Candle wax is solid at room temperature but it can be phase shifted into a liquid by temperature elevation or diluted into a solution with aromatic solvents such as kerosene. Typical house paint dries to a solid film but it can be reverted or stripped back into a liquid by re-introduction of a diluent or solvent (paint stripper) by reversing the method that induce the phase shifting, a thermo-plastic will revert back to its opposite phase.

The next type of polymer classification, are Thermo-set polymers. These are generally supplied as a liquid but can also be can also be a solid or thick paste. To induce physical change, an addition of another agent such as a catalyst or a curing agent is added. Mixed together it will initiate a chemical reaction that will permanently alter its chemical structure to a completely new type of compound that can be in a liquid form or solidified plastic. Once the chemical reaction is complete it cannot be reverted back to it’s original constituents. This reaction is called polymerization or molecular cross-linking.

In this case, our focus will be on epoxy based polymers. Upon mixture of an epoxy compound with a curing agent, polymerization called “addition-reaction” occurs. The once liquid resin and curing agent cures to a solid plastic. This reaction is one-way, upon completion of the reaction (molecular cross-linking), the solid polymer is un-meltable and yields excellent chemical resistance from solvents to acids.


Yellowing, discoloration and mechanical performance degradation of epoxy resin are commonly caused by  prolonged ultraviolet and high temperature exposure.

In general, most commercially significant sales and availability of epoxy resins are of aromatic compounds (Epichlorohydrin of bisphenol a), which provides the possibility of room temperature reactivity, excellent mechanical properties, chemical resistance and general ease of use.

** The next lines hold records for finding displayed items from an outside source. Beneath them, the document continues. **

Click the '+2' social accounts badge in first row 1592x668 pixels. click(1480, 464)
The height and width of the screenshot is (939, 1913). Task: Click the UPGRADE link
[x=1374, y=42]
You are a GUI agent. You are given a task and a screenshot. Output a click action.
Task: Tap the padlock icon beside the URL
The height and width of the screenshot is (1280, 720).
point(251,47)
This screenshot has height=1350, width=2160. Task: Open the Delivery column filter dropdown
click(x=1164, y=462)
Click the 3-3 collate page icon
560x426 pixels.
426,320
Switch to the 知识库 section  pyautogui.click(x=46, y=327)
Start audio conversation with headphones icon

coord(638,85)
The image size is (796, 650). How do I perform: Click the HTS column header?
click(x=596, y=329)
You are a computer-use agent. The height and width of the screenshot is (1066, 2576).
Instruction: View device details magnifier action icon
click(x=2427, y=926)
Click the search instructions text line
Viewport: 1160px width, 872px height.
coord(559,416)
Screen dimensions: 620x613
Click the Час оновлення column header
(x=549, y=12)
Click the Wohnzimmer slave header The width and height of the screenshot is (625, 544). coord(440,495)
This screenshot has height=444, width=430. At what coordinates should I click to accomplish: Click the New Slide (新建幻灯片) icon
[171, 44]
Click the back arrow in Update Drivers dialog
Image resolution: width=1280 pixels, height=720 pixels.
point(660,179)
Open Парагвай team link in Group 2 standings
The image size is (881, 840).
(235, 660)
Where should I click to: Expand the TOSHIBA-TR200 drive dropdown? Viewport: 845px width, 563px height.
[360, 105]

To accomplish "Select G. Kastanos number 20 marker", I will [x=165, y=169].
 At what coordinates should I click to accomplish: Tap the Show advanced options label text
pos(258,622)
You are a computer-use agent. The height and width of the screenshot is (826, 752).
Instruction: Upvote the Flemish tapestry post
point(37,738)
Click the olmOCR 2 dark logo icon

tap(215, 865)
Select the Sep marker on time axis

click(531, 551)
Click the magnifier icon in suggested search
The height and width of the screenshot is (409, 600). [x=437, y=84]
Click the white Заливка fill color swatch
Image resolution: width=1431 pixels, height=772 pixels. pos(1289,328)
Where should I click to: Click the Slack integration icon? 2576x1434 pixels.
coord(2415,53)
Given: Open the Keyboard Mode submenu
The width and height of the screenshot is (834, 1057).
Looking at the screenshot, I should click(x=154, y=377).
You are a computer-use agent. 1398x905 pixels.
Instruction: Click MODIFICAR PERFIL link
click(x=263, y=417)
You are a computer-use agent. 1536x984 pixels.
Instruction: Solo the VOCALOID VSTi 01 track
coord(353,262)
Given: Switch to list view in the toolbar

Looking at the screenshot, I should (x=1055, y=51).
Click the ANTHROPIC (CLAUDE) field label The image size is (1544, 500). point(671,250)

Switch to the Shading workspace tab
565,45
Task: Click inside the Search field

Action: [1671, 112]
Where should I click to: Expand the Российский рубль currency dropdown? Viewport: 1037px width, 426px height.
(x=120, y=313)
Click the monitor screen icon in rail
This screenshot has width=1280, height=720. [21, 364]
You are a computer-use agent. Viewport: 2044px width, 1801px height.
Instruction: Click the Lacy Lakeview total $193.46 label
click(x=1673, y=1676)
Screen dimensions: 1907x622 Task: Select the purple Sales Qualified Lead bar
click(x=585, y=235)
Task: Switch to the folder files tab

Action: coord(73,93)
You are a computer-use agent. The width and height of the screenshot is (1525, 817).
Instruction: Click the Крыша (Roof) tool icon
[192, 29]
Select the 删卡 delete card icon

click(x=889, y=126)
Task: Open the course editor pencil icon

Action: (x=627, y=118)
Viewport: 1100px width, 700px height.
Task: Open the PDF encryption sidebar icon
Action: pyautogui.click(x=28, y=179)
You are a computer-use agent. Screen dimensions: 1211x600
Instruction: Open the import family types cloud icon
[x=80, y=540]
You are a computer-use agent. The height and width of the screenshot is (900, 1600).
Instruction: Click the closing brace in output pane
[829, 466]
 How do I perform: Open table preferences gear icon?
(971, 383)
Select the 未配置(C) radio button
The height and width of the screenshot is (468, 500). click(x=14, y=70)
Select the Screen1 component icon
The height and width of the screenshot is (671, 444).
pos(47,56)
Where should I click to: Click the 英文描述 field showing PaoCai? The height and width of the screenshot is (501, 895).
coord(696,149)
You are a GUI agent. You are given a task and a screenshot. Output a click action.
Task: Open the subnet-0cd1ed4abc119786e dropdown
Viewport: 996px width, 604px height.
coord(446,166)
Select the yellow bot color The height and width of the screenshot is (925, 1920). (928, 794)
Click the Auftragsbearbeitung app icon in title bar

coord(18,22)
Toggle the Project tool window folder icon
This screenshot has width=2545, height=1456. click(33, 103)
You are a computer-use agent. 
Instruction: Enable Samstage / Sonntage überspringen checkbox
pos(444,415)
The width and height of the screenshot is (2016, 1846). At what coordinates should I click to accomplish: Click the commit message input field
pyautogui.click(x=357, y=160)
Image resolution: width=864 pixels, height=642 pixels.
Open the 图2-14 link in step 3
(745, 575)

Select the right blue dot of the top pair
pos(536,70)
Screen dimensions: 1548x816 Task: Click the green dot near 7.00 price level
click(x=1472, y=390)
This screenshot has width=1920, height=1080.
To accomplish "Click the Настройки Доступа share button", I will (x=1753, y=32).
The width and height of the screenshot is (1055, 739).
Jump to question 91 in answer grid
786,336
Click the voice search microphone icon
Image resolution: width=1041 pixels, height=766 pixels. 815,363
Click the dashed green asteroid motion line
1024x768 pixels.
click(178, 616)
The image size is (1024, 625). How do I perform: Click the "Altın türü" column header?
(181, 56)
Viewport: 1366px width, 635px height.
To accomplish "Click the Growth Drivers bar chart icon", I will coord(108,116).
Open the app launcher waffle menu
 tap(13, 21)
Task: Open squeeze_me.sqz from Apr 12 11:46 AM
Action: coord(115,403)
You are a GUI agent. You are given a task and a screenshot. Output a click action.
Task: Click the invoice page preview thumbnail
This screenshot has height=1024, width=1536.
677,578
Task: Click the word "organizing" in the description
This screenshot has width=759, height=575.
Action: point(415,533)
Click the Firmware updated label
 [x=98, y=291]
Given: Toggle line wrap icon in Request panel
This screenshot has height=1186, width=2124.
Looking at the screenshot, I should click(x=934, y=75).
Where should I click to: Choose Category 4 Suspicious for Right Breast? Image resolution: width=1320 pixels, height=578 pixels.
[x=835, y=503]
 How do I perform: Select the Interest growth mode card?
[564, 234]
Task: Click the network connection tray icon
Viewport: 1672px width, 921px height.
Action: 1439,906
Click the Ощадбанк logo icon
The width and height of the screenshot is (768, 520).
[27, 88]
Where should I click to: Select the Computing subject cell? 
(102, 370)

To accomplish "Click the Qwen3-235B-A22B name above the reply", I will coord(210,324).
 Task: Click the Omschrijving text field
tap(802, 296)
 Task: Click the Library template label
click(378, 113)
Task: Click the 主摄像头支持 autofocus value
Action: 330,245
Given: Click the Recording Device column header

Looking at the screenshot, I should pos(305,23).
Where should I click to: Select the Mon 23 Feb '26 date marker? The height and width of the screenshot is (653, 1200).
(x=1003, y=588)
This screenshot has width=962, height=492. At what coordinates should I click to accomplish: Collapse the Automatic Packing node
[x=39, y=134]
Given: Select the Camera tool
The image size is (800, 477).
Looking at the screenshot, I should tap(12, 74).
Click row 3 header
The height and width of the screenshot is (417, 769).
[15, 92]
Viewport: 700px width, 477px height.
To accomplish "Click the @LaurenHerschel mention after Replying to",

It is mirrored by “aliphatic based polymer compounds” which yields higher performance characteristics but requires more involved processing to achieve full reactive polymerization (heat curing for example ) and are in general higher in cost per unit volume.

Aromatic compounds yield superior mechanical properties such as tensile strength, compression resistance, chemical resistance and retention of its properties through a wide range of service temperature. However, aromatic compounds are susceptible to degradation from ultraviolet energy exposure. Although chemical additives and proprietary manufacturing processes have shown a dramatic reduction of degradation, it will eventually demonstrate a declination of its cured mechanical property given enough time.

All of our max epoxy resin is aromatic-based and are formulated with UV stabilizers and other anti-oxidant additives to reduce the rate of degradation from ultraviolet exposure. In some formulations, such as the MAX CLR and MAX 1618 resin system, it utilizes an aliphatic (modified) and cycloaliphatic curing agent which yields the best color clarity and stability. We also process the aromatic-based epoxy resin through a proprietary degassing and free-radical reduction process that further improves its low yellowing and darkening performance.

The MAX epoxy resin systems are also solvent free and formulated with chemicals of a low order of toxicity, none flammable and supplied with full disclosure of its hazardous rating documented in the material safety data sheet (msds)

It is highly recommended that safety equipments, such as gloves, protective eyewear and adequate ventilation must be utilized and considered When handling these chemicals. Direct skin contact should be avoided as it may cause contact dermatitis or skin sensitization. Please review the msds and technical data sheet before using any reactive chemicals for more safety information.